Anna_Margaretha_Poesch_Thoma_Obituary“After almost a week of extreme suffering, caused from blood poisoning, Mrs. Margaretha Thoma, one of Garnavillo’s oldest residents, passed away at 4:00 o’clock last Saturday afternoon. About two weeks ago the lady accidentally scratched the back of one of her hands with a pin. The scratch at the time was a mere trifle and was given no further thought by her until a few days after when the hand began to swell and cause more or less pain. A physician was called and found it necessary to lance the hand, but desired results did not follow and twice later the lance was employed, and still no relief came to her sufferings, but instead the wound continued to grow worse and the swelling commenced extending into the arm.
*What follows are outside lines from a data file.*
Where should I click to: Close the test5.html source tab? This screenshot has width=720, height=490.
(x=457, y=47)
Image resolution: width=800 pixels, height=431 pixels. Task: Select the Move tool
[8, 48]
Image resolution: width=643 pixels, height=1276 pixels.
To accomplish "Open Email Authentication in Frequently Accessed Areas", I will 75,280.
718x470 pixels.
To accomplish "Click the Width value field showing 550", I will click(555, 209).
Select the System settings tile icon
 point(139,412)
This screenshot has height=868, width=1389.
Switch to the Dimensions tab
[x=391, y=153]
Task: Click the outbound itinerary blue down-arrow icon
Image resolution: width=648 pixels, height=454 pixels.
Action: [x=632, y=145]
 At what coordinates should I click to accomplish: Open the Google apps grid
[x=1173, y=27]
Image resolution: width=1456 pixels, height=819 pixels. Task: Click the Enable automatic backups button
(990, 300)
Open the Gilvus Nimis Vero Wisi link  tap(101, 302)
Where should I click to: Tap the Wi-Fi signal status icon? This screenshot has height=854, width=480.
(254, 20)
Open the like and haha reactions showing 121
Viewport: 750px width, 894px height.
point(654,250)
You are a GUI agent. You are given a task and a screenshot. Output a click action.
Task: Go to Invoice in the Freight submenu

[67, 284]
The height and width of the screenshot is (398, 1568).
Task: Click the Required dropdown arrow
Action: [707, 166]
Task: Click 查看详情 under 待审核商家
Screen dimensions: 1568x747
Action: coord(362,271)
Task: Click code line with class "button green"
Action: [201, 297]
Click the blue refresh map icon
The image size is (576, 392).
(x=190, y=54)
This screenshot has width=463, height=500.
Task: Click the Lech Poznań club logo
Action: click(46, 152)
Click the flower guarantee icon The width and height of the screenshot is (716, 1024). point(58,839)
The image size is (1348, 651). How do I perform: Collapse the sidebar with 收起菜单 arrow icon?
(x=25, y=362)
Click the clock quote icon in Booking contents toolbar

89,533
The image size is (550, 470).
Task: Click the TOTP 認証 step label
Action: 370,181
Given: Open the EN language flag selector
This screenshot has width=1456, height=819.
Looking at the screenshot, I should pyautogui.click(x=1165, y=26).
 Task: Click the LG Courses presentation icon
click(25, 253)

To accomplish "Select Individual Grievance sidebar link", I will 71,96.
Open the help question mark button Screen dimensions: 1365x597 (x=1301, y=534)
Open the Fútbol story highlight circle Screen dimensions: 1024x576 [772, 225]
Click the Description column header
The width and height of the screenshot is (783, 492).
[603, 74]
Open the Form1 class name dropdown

Everything possible was done to allay the pain and comfort her in her unendurable suffering, but nothing could be administered that would combat with the situation and the result was death came as a relief after nearly a week of incessant torture.”1

Anna Margaretha (Poesch) Thoma was born in Weißenstadt, Wunsiedel, Bavaria, the daughter of Wolfgang and Barbara Poesch.2 She came to Iowa with her family at a young age, and was later deemed “one of the venerable and loved pioneer women of Clayton County.”3 Margaretha married William Henry Thoma, a local merchant, in 1857, when she was still in her teens.4 They had eleven children before his death in 1876; Margaretha never remarried, and in fact continued to operate his mercantile in the years following his death.5 Perhaps it was this role in her community that brought her the recognition to be remembered so fondly in the years following her death from blood poisoning on 9 November 1907.6

Margaretha’s unfortunate plight might remind some of Caroline Ingalls’ encounter with a rusty nail in a particularly drama-filled episode of Little House on the Prairie. Indeed, albeit tragically, little could have been done to relieve Margaretha’s suffering at this time and place. Her age, estimated at near seventy, might also have contributed to her susceptibility to infection, whether she in fact suffered from sepsis or tetanus. Although not soon enough for Margaretha, it would be just a matter of time before the use of penicillin – and the tetanus vaccine – would become widespread.